Making his London debut at the Soho Theatre is US comic Michael Che. The massive American star is currently a writer on Saturday Night Live but he’s about to join the global hit, The Daily Show with Jon Stewart. Martin Walker asks about his show, Cartoon Violence.
“I don’t like explaining my shows, because you may get something very different than what I explained, and then I’d be a liar. So I’ll say it’s an hour long show of the funniest jokes I know at the moment. If something should happen in the room that’s funnier than the joke I’m about to tell, we will explore that something instead. So come see two shows. They will be different.”
You made your Edinburgh Fringe debut last year. How do UK audiences differ from those in the US?
“UK audiences are better listeners. In New York people wanna be a part of the show. In the UK they are a lot less interactive. The American attention span is a lot shorter, so the jokes have to come a little faster.”
Did you get chance to meet any UK comedians?
“I did. I met David Baddiel when I first got to Scotland. He was a really nice guy. Very funny.”
This is your first time performing in London. Looking forward to it? Why now?

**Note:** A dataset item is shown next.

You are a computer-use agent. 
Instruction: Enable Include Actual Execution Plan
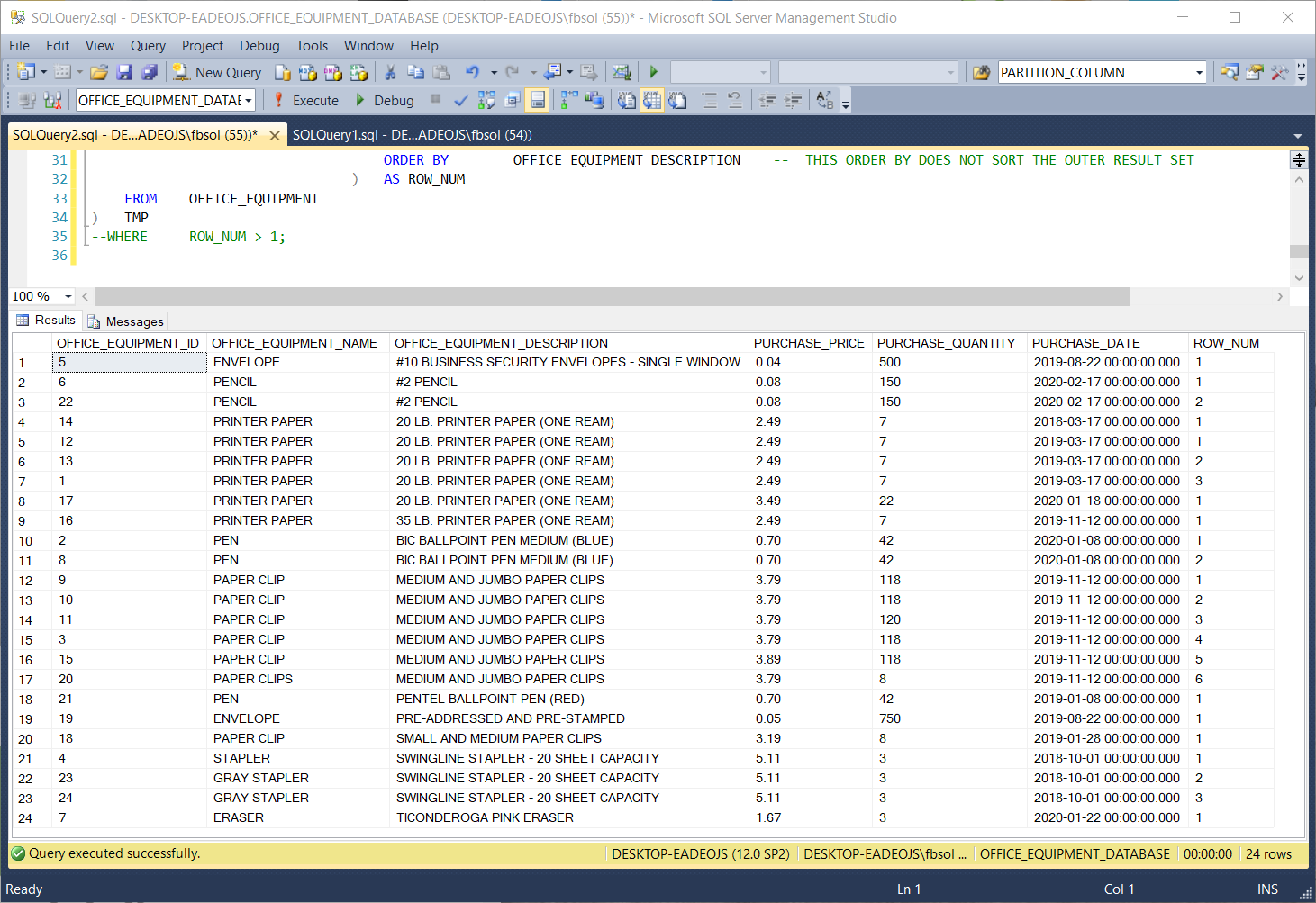569,101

“I am looking forward to these London shows. We chose now because, why not? I had fun in Scotland and in Ireland and I wanted to see more on that side. It’s always great to perform outside your comfort zone, and see how your material translates.”

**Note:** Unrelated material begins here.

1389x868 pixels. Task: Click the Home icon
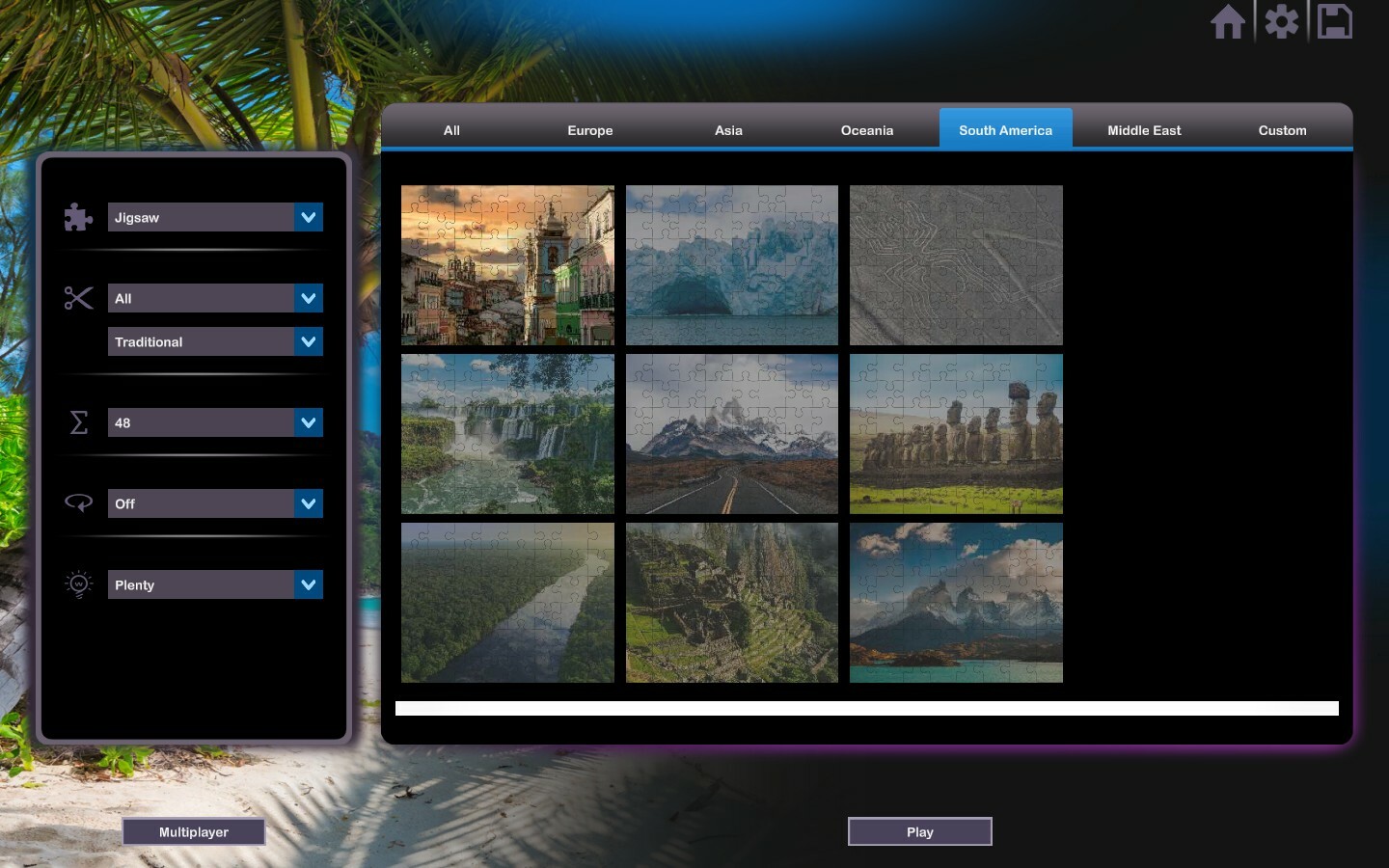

Is it really true that you are joining ‘The Daily Show with John Stewart’ as a correspondent?
“Yes, it’s true. Why would I make that up?”
You’ve also been a full time writer with NBC’s iconic Saturday Night Live. Any behind the scenes stories?
“There’s a ton. A lot I can’t tell, but one cool thing was drinking whiskey in my office with Lady Gaga in full makeup. Well, I wasn’t in make-up, she was. I don’t know why that’s cool, but I get a kick out of celebrities doing human things.”
What are your thoughts on gay marriage?
“I’m thinking, double your wardrobe. I’m thinking, fist-fighting your spouse. I’m thinking, lots of high fives. If I was a gay dude, I would high five my husband all the time. That’s how we’d show affection.”
You’ve performed on several high profile TV shows, including your own half hour stand-up special – to be broadcast in the US in June. Do you prefer live stage or TV work?
“I prefer live stage. It’s more intimate. It’s more exciting. It’s between me and a couple hundred friends, and if you weren’t there, you weren’t there.”
If you were putting together your own Prime Time stand-up comedy TV show. Who would be your guests?
“Sinbad, Dick Gregory, Woody Allen, and Larry David.”
You are already hugely successful. Just how far to you want to go?
I don’t know, can I be a Sir?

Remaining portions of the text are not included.